1 Introduction

In recent years, a growing number of organizations have been allocating vast amount of resources to construct and maintain databases and data warehouses. In scientific endeavours, data refers to carefully collected observations about some phenomenon under study. In business, data capture information about economic trends, critical markets, competitors and customers. In manufacturing, data record machinery performances and production rates in different conditions. There are essentially two reasons why people gather increasing volumes of data: first, they think some valuable assets are implicitly coded within them, and computer technology enables effective data storage at reduced costs.

The idea of extracting useful knowledge from volumes of data is common to many disciplines, from statistics to physics, from econometrics to system identification and adaptive control. The procedure for finding useful patterns in data is known by different names in different communities, viz., knowledge extraction, pattern analysis, data processing.
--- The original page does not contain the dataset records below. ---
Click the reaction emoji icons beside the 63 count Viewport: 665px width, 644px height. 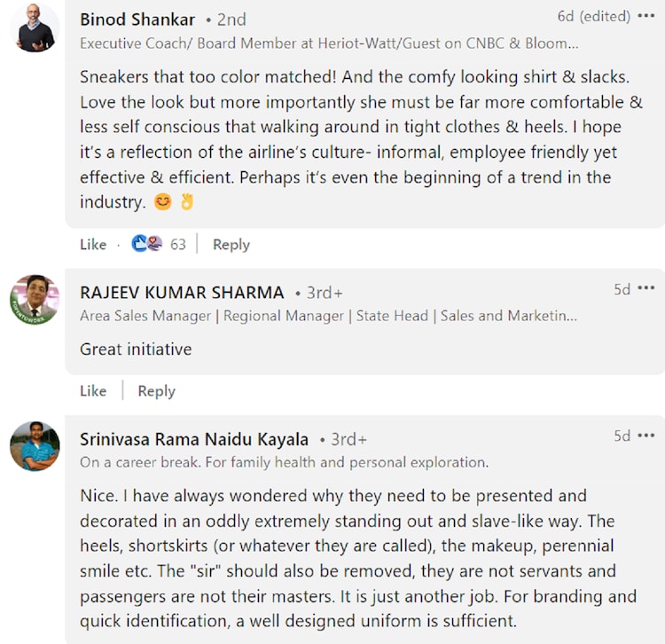pos(147,244)

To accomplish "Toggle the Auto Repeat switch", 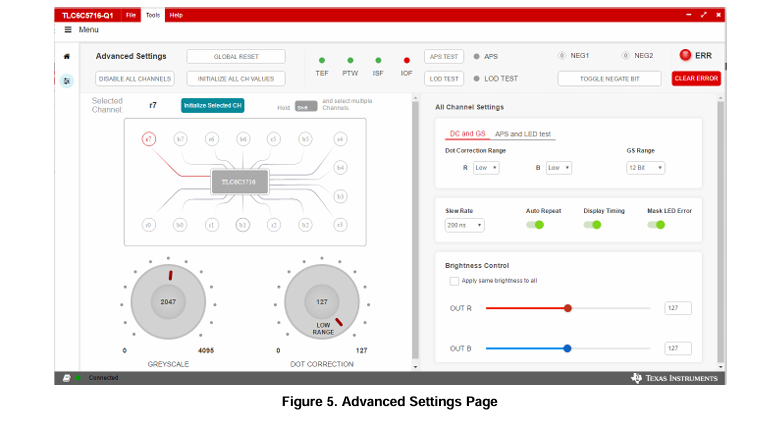I will (535, 225).
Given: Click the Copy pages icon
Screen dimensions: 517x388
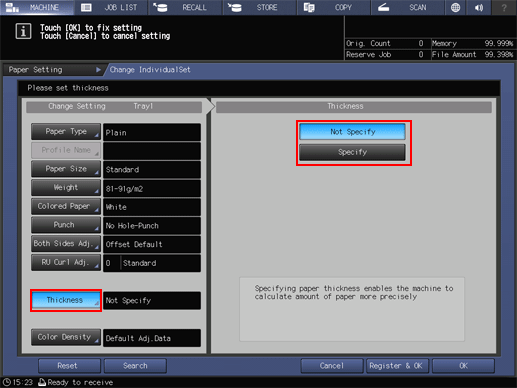Looking at the screenshot, I should [x=309, y=7].
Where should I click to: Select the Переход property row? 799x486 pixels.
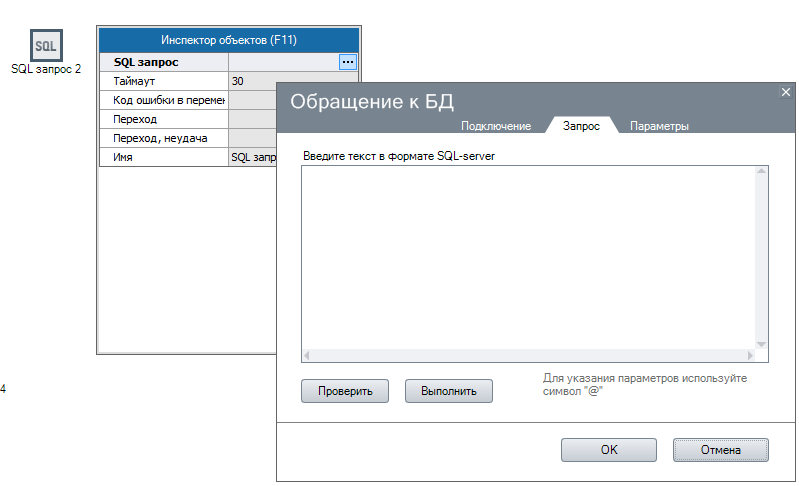[164, 119]
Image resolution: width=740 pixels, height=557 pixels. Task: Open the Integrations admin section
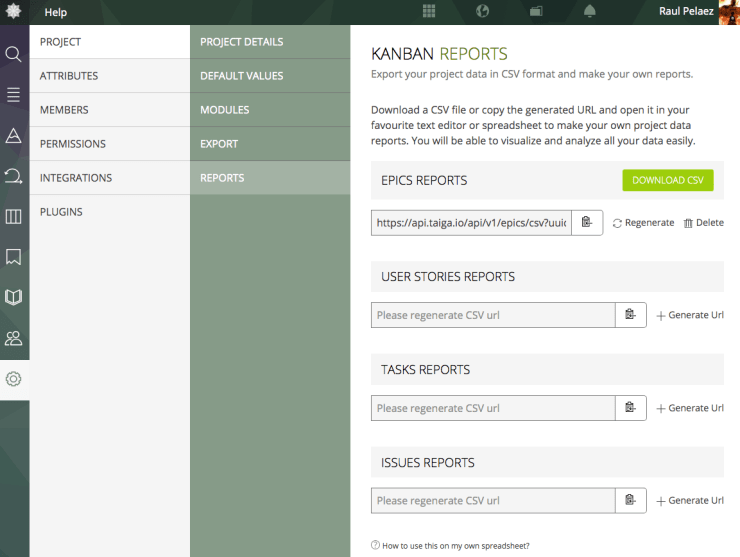tap(76, 178)
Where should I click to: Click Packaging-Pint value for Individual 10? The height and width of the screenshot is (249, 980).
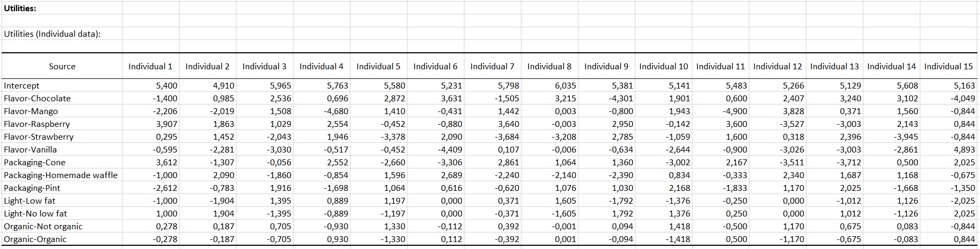click(679, 188)
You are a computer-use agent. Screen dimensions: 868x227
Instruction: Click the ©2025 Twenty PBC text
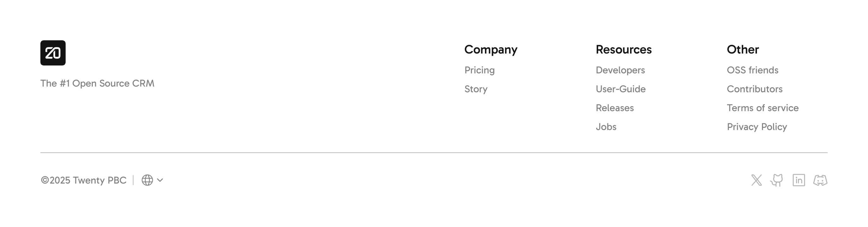click(x=84, y=180)
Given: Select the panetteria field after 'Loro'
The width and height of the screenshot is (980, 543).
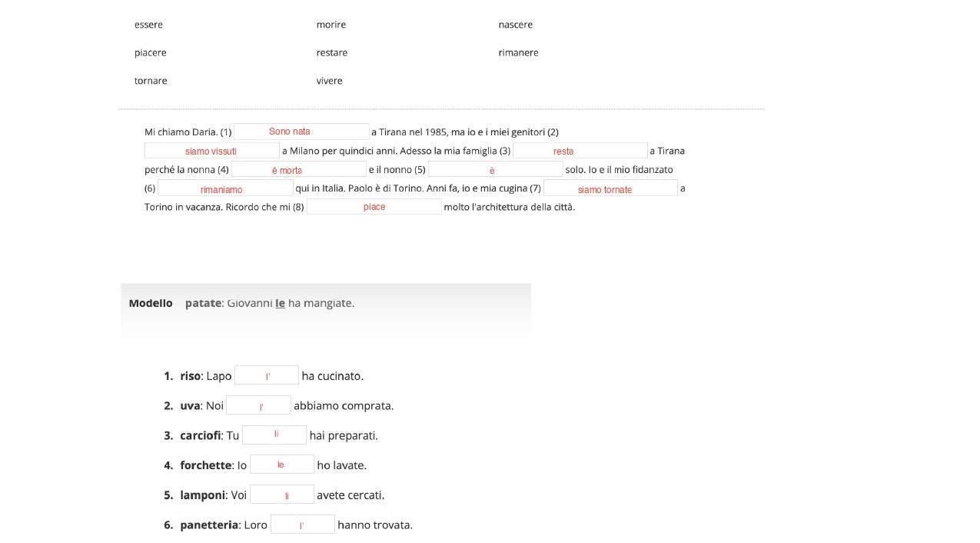Looking at the screenshot, I should (303, 525).
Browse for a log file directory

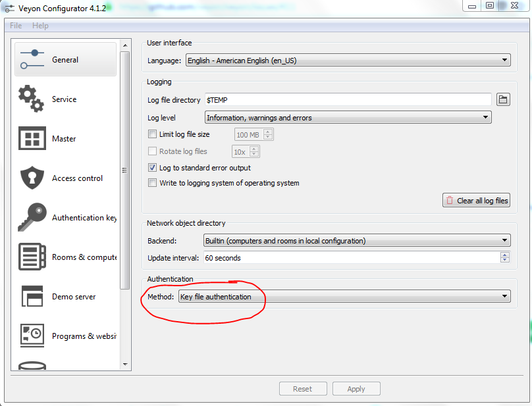(503, 99)
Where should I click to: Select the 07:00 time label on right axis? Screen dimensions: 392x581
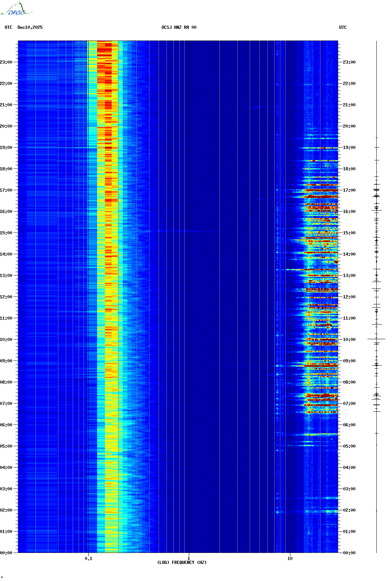[349, 404]
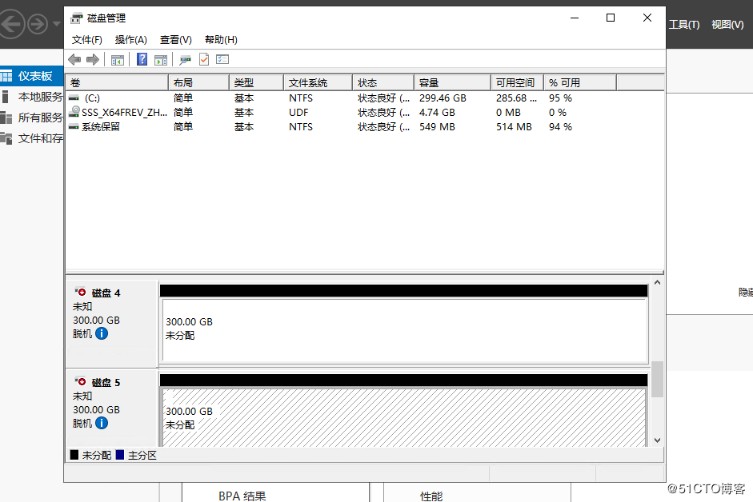Click the Forward arrow in Disk Management toolbar
The height and width of the screenshot is (502, 753).
pyautogui.click(x=92, y=60)
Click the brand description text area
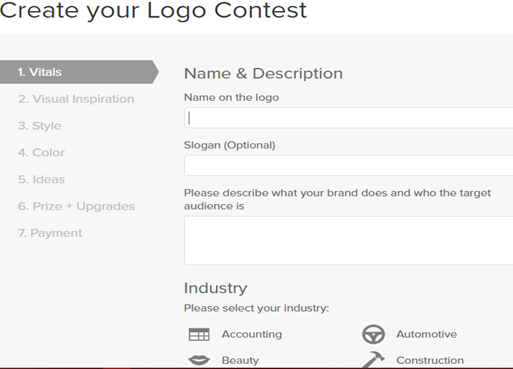The height and width of the screenshot is (369, 513). [348, 240]
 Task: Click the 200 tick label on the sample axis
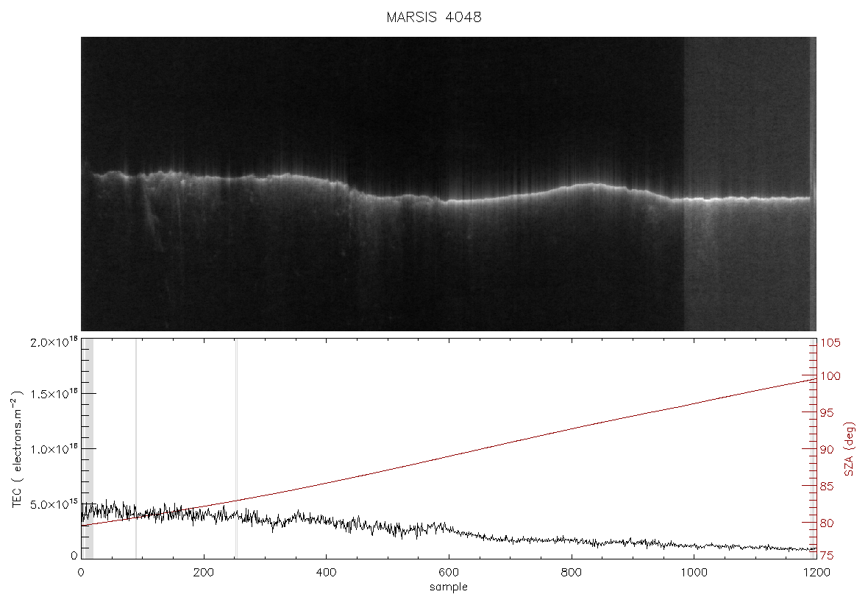tap(204, 573)
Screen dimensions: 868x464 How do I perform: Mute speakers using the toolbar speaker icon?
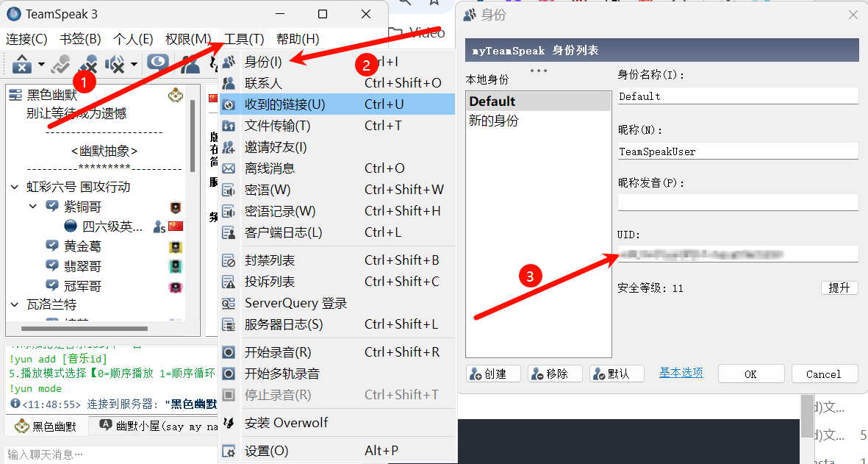(x=115, y=64)
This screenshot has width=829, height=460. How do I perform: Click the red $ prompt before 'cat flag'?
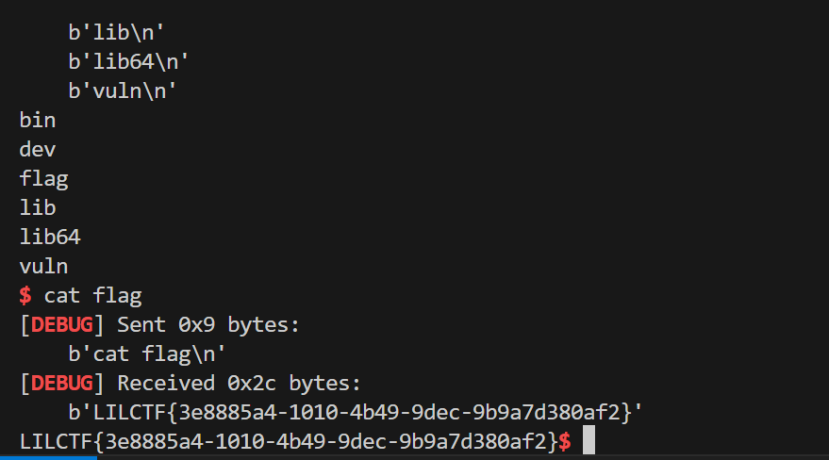(x=25, y=295)
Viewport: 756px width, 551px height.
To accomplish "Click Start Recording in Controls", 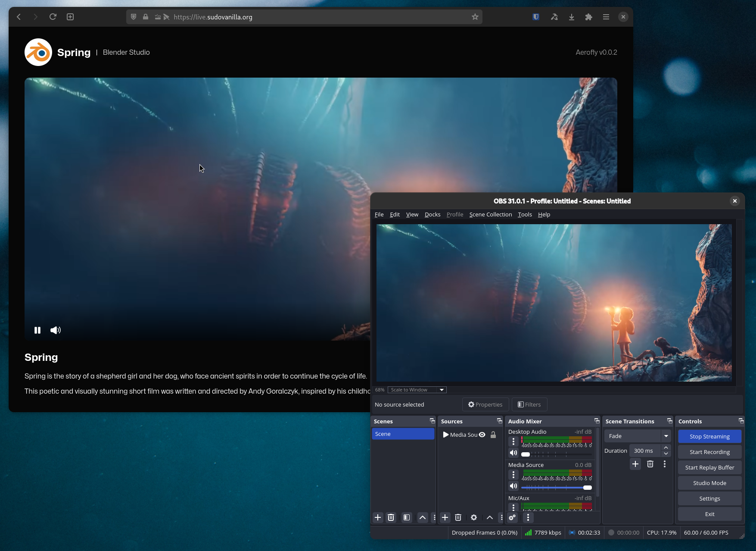I will (709, 452).
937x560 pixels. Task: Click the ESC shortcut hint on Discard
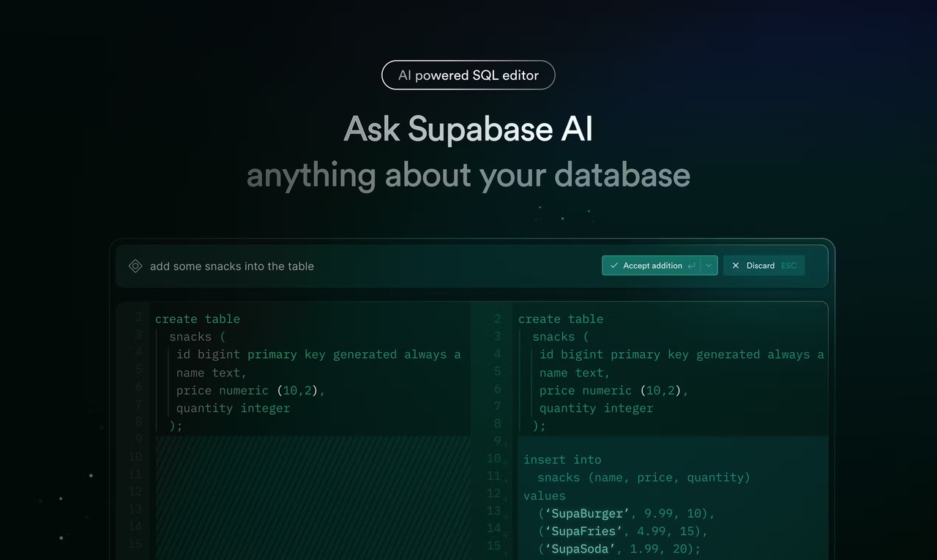[x=788, y=265]
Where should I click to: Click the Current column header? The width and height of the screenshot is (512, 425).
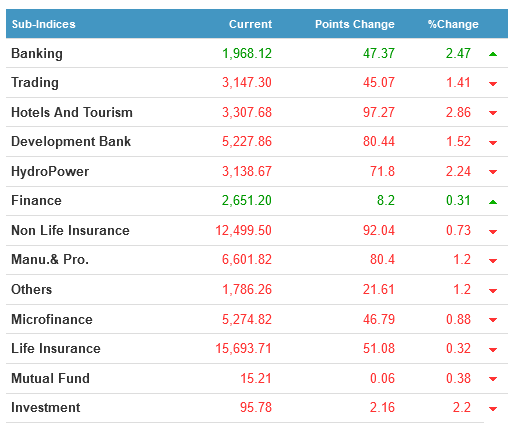tap(250, 24)
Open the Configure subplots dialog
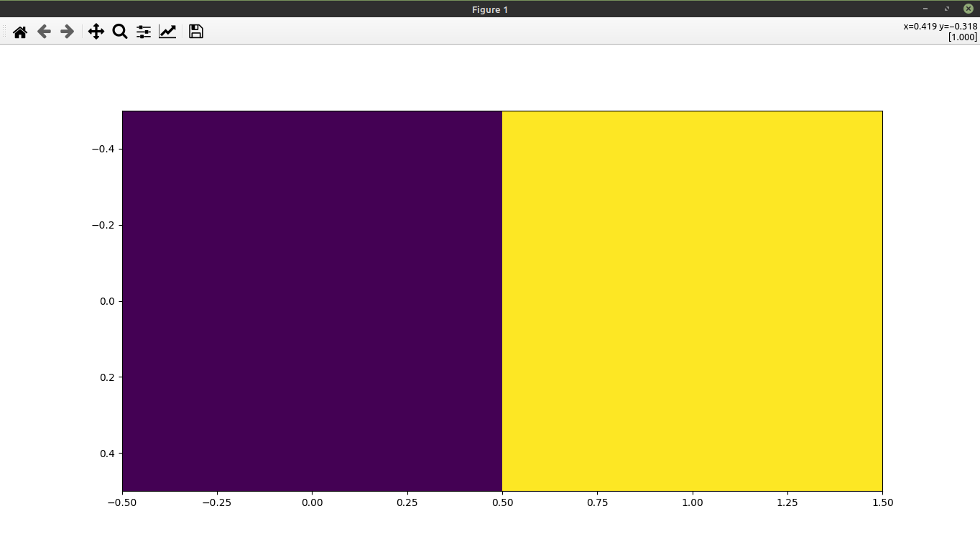This screenshot has width=980, height=547. tap(143, 32)
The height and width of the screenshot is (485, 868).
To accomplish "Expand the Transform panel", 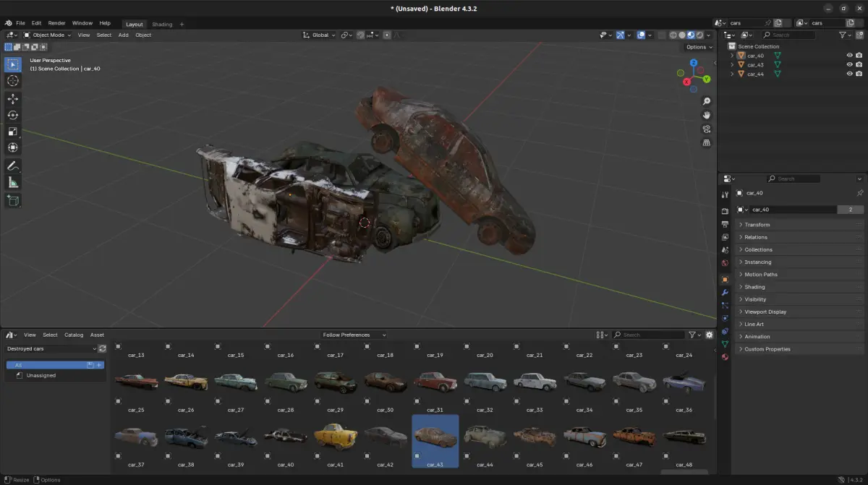I will pos(757,225).
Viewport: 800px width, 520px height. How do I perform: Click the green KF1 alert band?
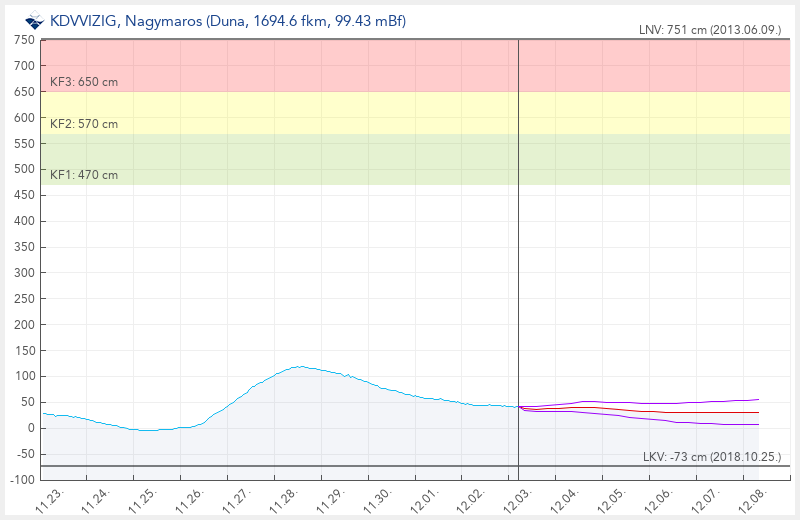[400, 160]
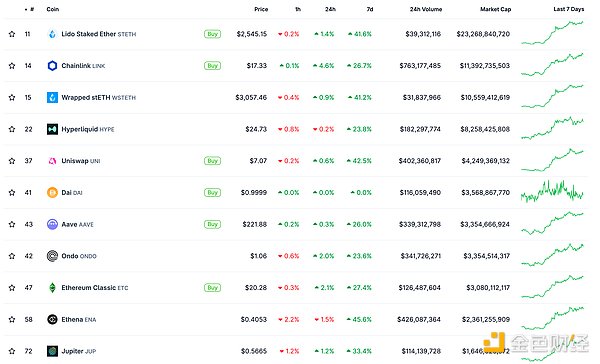
Task: Click the Ondo circular logo
Action: pos(52,256)
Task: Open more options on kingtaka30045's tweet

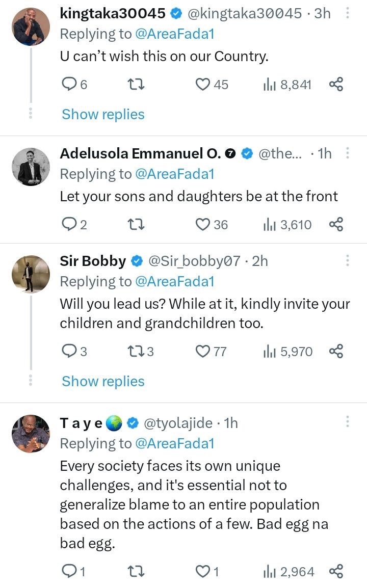Action: (348, 13)
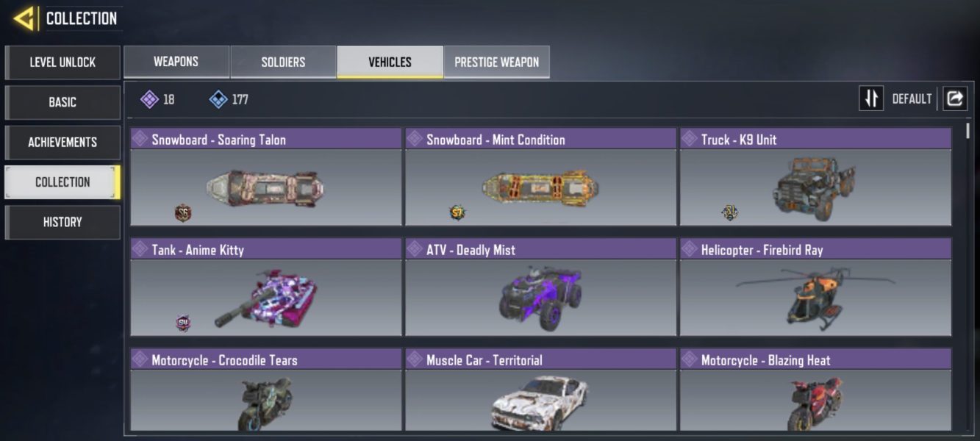Open the Prestige Weapon tab
The width and height of the screenshot is (980, 441).
pos(496,62)
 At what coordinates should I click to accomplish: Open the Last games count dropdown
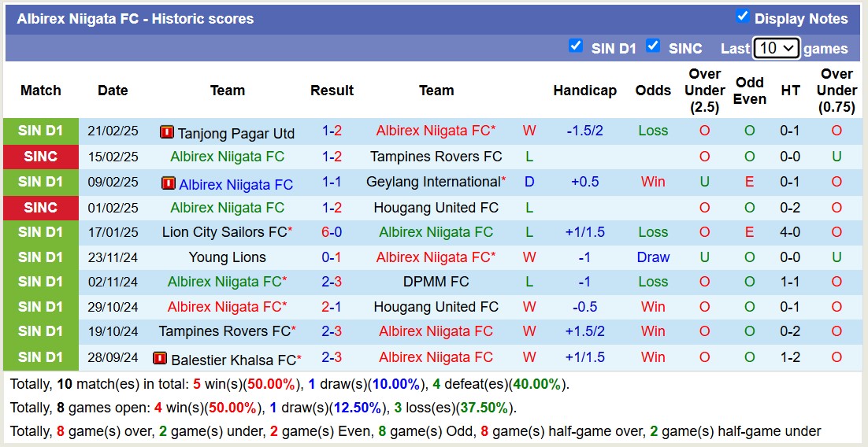(x=776, y=48)
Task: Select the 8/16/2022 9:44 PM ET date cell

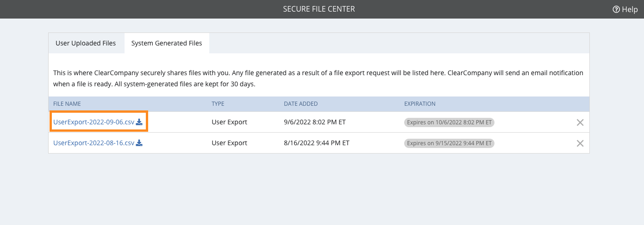Action: pyautogui.click(x=317, y=143)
More recently, the set of computational techniques and tools to support the modelling of large amount of data is being grouped under the more general label of machine learning [46].

The need for programs that can learn was stressed by Alan Turing who argued that it may be too ambitious to write from scratch programs for tasks that even human must learn to perform. This handbook aims to present the statistical foundations of machine learning intended as the discipline which deals with the automatic design of models from data. In particular, we focus on supervised learning problems (Figure 1.1), where the goal is to model the relation between a set of input variables, and one or more output variables, which are considered to be dependent on the inputs in some manner.

The supervised learning settingFigure 1.1: The supervised learning setting. Machine learning aims to infer from observed data the best model of the stochastic input/output dependency.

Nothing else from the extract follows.